QUOTED PASSAGE -
*** Block opens ***

Sue, I drove for two days, and then the wound started leaking, so I think I've been beating myself up thinking I caused it, when my head says the infection was there before I drove. The second time I drove it, it was without a bra, as my husband had forgotten to bring milk so we went to get some. After today's outing it's definitely somewhat pinker, and warmer in a larger area, but I blame that on the antibiotics.
The Russian food was outstanding. I am not sorry I bought it. I am sorry I have spoiled my diet, though. Only a bit. Sorry, that is. I deserved it! Actually, I think I ought to hold that thought until tomorrow, when I've stood on the scale.
As far as my medication goes, they say the Flucloxistuff makes the tummy run, and so does the Metformin, so it counteracts the codeine, so I'm okay! Having said that, I have stopped the codeine for now. It messes with my brain. I hope your pain clears up quickly, and don't overdo the exercise. Less is often better, and I think too much use causes the fluid buildup.
Bottyboo.... did you have any odour coming through the dressings? I have a really awful smell seeping upwards, through the neck of my t-shirt.
Oh God. 8 months? Was the chemo that urgent, Bottyboo?
You have left me speechless. It feels worse than the cancer thinking of it taking that long!
Hi Sue, I have had a fantastic day. The local village had an agricultural show, and I managed to cadge a lift to it. I'm exhausted, have overworked my arm so I have those tight pains, and bought loads of Russian food, just 'cos it looked good. I forgot to take my antibiotics with me, and half way through the morning I discovered my Pico dressing was switched off. The redness HAS got worse, but I don't care. I am going to drive my car again tomorrow, and see if I'm safe on the road. It's interesting how I've got used to not driving, and have lost confidence. I'm pretty sure I'll be perfectly fine, but so much of me says.... oooo, maybe not!
Anyway.... how are you? And how is your armpit? It can't be nice at all. Are you on the codeine? And if you are, will you remember this conversation?
Chaffinch, at what point was he to have warm baths? This thing of mine is all sealed up, and although they said it was possible to shower, they didn't seem very keen on me doing it. I did have a good shower a few days ago, but otherwise have had sponge baths, and wash my hair over the basin. A bath was mentioned, but if I can only sit up in the bath and cannot actually lie back and enjoy it, then it it doesn't seem worth the effort. I don't think I even fit in our bath - I have only ever showered in this one. How big was your husband's drained abscess? Mine is 7cm deep in at least 3 directions (being a flabby breast, and all).
As you can see from the time, I am not sleeping!
Oh - don't quite know what to say but I did not want to read and run. Have you heard of this:
I took it for my heart (I am on Herceptin) and it kept my heart good enough to continue on it. They also say it is good for skin issues.

*** Block closes ***

Stored entries -
*** Block opens ***

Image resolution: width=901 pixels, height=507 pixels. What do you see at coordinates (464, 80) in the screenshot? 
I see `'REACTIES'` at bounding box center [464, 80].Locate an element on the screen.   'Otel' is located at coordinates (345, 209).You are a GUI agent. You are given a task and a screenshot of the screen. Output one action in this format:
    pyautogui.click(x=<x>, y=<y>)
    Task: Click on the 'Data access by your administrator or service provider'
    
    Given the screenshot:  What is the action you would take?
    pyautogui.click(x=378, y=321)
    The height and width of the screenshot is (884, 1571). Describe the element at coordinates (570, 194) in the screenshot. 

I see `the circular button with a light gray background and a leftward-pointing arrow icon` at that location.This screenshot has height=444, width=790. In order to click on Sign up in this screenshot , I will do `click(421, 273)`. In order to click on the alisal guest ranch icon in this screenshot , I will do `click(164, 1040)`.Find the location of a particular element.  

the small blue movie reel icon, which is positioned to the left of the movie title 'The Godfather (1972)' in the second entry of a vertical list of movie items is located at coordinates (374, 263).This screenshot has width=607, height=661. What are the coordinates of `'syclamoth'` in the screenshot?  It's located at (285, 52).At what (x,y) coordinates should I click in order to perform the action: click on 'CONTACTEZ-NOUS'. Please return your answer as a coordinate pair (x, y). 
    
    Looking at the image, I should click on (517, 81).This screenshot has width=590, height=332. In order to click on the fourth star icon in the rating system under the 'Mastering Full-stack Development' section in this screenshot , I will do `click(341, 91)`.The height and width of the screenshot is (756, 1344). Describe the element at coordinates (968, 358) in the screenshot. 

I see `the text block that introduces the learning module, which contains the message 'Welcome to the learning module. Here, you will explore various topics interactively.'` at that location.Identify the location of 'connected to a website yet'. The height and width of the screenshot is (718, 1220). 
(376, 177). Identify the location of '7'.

*** Block closes ***

Transcribe the forum posts word for word, starting at "Sue, I drove" and ending at "on the antibiotics.". The records are separate material with no connection to the forum posts.

Sue, I drove for two days, and then the wound started leaking, so I think I've been beating myself up thinking I caused it, when my head says the infection was there before I drove. The second time I drove it, it was without a bra, as my husband had forgotten to bring milk so we went to get some. After today's outing it's definitely somewhat pinker, and warmer in a larger area, but I blame that on the antibiotics.